Children with functional abdominal pain disorders (FAPD) and clinical elevations in three risk areas (anxiety, functional disability, and pain) have been found to be at increased risk for persistent disability. We evaluated if the presence of these three risk factors corresponded with greater gastrointestinal inflammation (measured via fecal calprotectin; FC) compared to those with no risk factors. FC concentration differences between children with three risk factors and those with one and two risk factors were explored.

Results

Fifty-six children with FAPD (Mage = 12.23) completed measures of anxiety (Screen for Child Anxiety Related Disorders), disability (Functional Disability Inventory), and pain intensity (Numeric Rating Scale). Participants were stratified into risk groups (range: 0–3). Fisher’s exact tests were conducted to determine if children with three versus fewer risk factors were more likely to have elevated FC (≥ 50 µg/g) versus normal levels. Children with three risk factors (MFC = 86.04) were more likely to have elevated FC compared to children with zero (MFC = 25.78), one (MFC = 38.59), and two risk factors (MFC = 45.06; p’s < 0.05). Those with three risk factors had borderline elevated FC concentrations whereas those with fewer had normal FC concentrations. Findings suggest the importance of a biopsychosocial approach to help elucidate a FAPD phenotype.

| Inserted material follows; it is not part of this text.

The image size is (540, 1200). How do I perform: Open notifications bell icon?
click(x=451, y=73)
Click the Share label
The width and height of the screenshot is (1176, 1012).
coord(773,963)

Functional abdominal pain disorders (FAPD) are gastrointestinal (GI) conditions characterized by frequent abdominal pain episodes not attributed to an organic cause [1]. FAPD occurs in approximately 11–15% of all children and adolescents worldwide [2], and 25–45% experience persistent (i.e., > 5 years) pain and functional impairment [3]. A biopsychosocial approach may be helpful for understanding and assessing pediatric FAPD [4,5,6], as the presence of certain psychosocial risk factors (i.e., anxiety) are associated with increased functional impairment in children with FAPD [7,8,9]. Further, those who present with clinical elevations in three domains (i.e., anxiety, pain, and pain-related disability) are at increased risk for persistent disability [7, 8]. However, it is unknown how biological factors, such as GI inflammation, may relate to this complex clinical presentation of FAPD.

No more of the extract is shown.